— begin —

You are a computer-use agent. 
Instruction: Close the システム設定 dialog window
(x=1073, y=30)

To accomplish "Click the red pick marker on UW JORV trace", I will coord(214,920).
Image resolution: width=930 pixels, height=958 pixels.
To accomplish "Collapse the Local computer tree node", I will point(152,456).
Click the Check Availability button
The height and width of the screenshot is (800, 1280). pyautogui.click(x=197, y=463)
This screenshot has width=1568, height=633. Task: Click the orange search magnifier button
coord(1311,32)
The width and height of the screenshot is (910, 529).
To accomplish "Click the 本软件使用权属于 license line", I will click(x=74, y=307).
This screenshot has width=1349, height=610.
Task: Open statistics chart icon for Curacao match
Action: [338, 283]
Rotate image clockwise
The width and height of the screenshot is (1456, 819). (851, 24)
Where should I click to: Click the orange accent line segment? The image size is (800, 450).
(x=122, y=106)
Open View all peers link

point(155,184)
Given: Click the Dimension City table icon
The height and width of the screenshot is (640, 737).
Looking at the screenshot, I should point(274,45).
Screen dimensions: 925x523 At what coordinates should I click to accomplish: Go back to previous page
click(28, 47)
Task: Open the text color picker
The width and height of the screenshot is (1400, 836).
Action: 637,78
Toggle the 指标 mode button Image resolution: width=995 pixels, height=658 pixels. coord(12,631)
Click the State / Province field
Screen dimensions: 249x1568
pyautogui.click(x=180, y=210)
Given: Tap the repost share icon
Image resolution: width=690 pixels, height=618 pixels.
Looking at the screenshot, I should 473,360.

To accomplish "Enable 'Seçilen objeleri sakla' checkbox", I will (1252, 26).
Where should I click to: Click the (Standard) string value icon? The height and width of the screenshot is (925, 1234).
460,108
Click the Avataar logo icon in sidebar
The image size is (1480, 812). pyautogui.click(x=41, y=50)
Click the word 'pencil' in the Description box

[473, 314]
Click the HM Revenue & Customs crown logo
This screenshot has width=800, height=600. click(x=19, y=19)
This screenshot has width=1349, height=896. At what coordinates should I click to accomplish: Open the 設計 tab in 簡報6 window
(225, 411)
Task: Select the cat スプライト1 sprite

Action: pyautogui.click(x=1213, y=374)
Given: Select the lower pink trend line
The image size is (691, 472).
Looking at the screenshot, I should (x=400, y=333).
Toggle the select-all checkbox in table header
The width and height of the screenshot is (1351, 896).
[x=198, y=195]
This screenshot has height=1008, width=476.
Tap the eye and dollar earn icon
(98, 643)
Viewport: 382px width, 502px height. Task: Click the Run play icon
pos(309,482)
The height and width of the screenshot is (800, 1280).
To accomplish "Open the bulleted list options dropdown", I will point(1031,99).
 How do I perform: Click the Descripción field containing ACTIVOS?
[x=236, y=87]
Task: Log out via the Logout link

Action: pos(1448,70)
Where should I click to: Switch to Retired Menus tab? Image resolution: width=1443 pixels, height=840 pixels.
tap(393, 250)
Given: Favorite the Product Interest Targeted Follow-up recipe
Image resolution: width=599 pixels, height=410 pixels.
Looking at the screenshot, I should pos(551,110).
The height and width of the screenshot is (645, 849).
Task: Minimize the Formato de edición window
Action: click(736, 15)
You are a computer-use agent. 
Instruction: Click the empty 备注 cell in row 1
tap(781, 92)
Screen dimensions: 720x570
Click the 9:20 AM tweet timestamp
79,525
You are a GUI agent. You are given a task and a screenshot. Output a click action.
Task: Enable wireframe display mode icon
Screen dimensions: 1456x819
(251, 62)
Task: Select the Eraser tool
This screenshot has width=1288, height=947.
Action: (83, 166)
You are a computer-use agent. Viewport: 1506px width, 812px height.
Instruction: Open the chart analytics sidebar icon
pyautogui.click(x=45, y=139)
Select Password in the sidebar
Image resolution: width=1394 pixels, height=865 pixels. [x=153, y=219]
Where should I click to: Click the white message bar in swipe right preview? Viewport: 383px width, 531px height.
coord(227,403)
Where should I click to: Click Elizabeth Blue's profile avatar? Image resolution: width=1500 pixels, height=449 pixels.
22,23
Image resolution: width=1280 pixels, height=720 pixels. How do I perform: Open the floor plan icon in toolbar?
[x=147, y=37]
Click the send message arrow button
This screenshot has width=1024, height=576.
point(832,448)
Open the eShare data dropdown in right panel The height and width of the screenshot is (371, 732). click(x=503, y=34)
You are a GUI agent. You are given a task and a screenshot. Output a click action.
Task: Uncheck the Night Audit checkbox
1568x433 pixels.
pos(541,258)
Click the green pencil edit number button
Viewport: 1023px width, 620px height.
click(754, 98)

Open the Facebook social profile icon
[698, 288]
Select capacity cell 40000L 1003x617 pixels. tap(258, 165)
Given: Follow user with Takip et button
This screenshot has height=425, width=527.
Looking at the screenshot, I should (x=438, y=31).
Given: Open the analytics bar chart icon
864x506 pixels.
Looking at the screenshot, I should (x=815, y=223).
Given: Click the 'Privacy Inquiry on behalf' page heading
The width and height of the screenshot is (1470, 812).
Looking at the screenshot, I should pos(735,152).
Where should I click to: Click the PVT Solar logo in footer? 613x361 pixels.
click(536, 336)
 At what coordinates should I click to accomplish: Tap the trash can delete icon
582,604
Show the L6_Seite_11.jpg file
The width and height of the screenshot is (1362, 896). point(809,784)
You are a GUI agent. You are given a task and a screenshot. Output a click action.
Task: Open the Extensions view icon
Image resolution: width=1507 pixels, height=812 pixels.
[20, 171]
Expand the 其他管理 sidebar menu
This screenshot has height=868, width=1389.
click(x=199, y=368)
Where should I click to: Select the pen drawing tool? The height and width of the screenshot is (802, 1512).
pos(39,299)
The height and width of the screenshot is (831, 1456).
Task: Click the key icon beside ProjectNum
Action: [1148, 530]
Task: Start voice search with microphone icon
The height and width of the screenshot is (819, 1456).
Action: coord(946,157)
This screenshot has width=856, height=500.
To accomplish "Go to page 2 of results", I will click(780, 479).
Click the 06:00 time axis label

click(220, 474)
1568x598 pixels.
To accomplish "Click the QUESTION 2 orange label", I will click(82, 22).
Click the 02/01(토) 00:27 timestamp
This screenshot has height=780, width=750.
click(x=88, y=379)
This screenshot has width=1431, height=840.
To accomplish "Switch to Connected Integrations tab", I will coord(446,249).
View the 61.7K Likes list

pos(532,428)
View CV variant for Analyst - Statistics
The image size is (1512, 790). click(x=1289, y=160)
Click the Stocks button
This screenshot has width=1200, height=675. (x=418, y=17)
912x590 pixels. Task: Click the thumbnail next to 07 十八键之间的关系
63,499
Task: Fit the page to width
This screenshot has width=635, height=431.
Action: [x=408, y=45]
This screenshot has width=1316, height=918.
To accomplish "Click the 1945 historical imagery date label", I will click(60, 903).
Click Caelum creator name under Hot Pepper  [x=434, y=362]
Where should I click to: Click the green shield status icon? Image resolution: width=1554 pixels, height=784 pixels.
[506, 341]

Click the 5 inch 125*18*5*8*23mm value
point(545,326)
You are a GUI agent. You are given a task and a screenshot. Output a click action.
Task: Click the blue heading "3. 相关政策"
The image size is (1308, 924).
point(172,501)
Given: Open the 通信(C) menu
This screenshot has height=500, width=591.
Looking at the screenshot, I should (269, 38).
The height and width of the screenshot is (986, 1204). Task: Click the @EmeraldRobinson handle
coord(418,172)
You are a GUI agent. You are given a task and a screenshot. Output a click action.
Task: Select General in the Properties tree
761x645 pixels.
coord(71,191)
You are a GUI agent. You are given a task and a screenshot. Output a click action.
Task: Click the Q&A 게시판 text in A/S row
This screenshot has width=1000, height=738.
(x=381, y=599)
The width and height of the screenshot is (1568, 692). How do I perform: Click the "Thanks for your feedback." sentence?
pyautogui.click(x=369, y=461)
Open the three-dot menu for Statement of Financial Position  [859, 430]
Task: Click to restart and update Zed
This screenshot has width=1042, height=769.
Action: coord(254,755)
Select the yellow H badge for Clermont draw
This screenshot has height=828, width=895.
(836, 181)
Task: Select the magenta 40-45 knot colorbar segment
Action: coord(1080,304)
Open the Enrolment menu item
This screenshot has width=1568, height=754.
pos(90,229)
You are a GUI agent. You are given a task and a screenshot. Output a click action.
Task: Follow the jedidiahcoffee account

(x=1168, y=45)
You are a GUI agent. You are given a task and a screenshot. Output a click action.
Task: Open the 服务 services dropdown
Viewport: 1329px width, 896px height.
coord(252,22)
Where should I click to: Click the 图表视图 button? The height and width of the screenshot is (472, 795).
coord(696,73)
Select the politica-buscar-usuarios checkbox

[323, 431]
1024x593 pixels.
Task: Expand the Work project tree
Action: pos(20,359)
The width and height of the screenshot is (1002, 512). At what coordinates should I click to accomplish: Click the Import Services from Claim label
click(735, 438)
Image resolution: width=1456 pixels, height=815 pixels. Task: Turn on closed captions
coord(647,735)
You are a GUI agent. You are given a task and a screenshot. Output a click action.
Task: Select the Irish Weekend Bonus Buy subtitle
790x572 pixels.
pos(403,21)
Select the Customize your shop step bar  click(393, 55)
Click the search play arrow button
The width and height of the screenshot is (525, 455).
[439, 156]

— end —

PROBLEM STATEMENT - Print the material again exactly, starting at the line that contains "Where should I click to: Click the 图表视图" and continuing through the final line of the material.

ANSWER -
Where should I click to: Click the 图表视图 button? The height and width of the screenshot is (472, 795).
coord(696,73)
Select the politica-buscar-usuarios checkbox

[323, 431]
1024x593 pixels.
Task: Expand the Work project tree
Action: pos(20,359)
The width and height of the screenshot is (1002, 512). At what coordinates should I click to accomplish: Click the Import Services from Claim label
click(735, 438)
Image resolution: width=1456 pixels, height=815 pixels. Task: Turn on closed captions
coord(647,735)
You are a GUI agent. You are given a task and a screenshot. Output a click action.
Task: Select the Irish Weekend Bonus Buy subtitle
790x572 pixels.
pos(403,21)
Select the Customize your shop step bar  click(393, 55)
Click the search play arrow button
The width and height of the screenshot is (525, 455).
[439, 156]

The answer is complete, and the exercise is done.